The South Trinidad cricket team played first-class cricket from 1959 to 1979, competing in the Beaumont Cup and its successor competition the Texaco Cup.

South Trinidad played North Trinidad annually for the Beaumont Cup from 1925–26 to 1957–58, when the matches were not considered first-class, and from 1958–59 to 1969–70, when they had first-class status. Of these 12 first-class matches, North Trinidad won five and the rest were drawn. South Trinidad's highest score in this period was by Leo John, who scored 120 out of a team total of 215 in 1967–68, and the best bowling figures were 5 for 37 by Kerry Maloney in 1961–62.

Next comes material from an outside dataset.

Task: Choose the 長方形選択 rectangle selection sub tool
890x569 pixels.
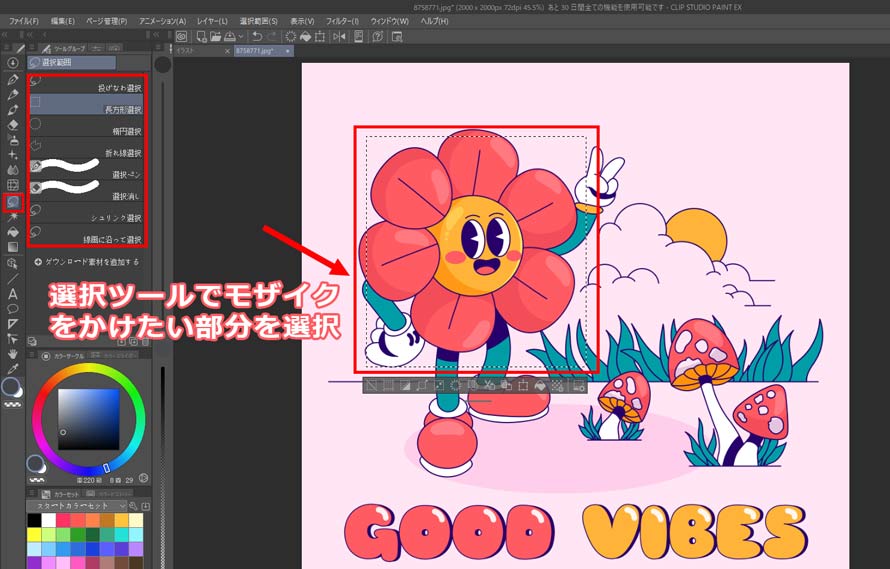Action: pos(86,105)
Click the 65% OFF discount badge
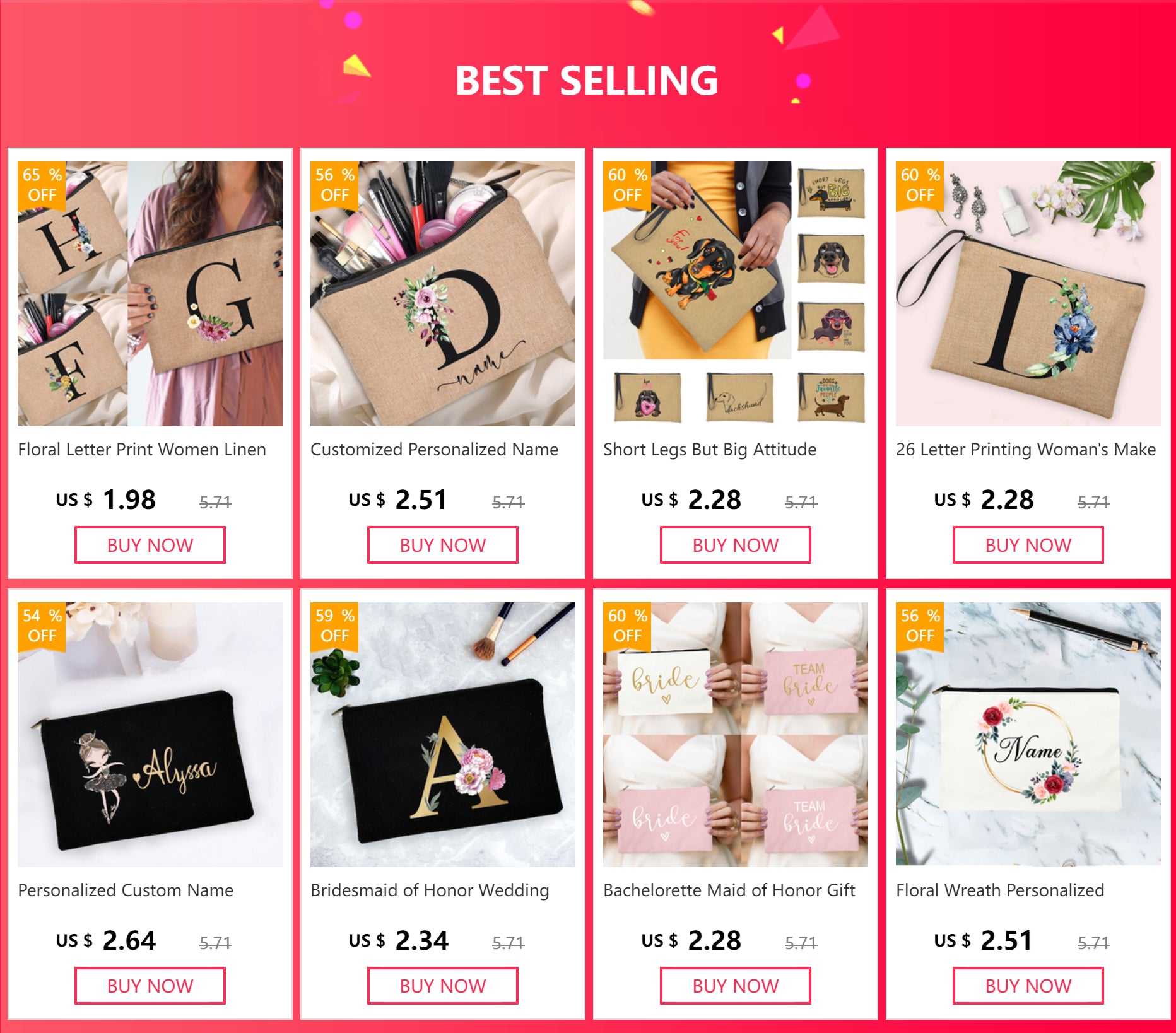 pyautogui.click(x=42, y=185)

Beginning in 1970–71, East Trinidad and Central Trinidad made up a four-team first-class competition, which was renamed the Texaco Cup in 1971–72. In 1978–79 Tobago joined the competition. That was the final season in which it had first-class status. South Trinidad won the title in 1972–73 and 1975–76. In this period South Trinidad played 20 matches, winning five, losing four, and drawing the other 11. Their highest score was 102, scored by both William McLeod against Central Trinidad in 1977–78 and Kenrick Bainey against Tobago in 1978–79, in South Trinidad's last first-class match. The best innings bowling figures were 7 for 37 (10 for 79 in the match) by Arnold Oliver in the victory over East Trinidad in the deciding match of the 1975–76 competition, while the best match bowling figures were 11 for 49 (5 for 19 and 6 for 30) by Raphick Jumadeen against Central Trinidad in the first match of that season; Oliver had match figures of 7 for 40 in the same match.

In all, South Trinidad played 32 first-class matches, with five wins, nine losses and 18 draws.

South Trinidad played most of their home matches at Guaracara Park in Pointe-à-Pierre, some at Dubisson Park in Sainte Madeleine, just outside San Fernando, and one at the Brighton Cricket Club Ground in La Brea.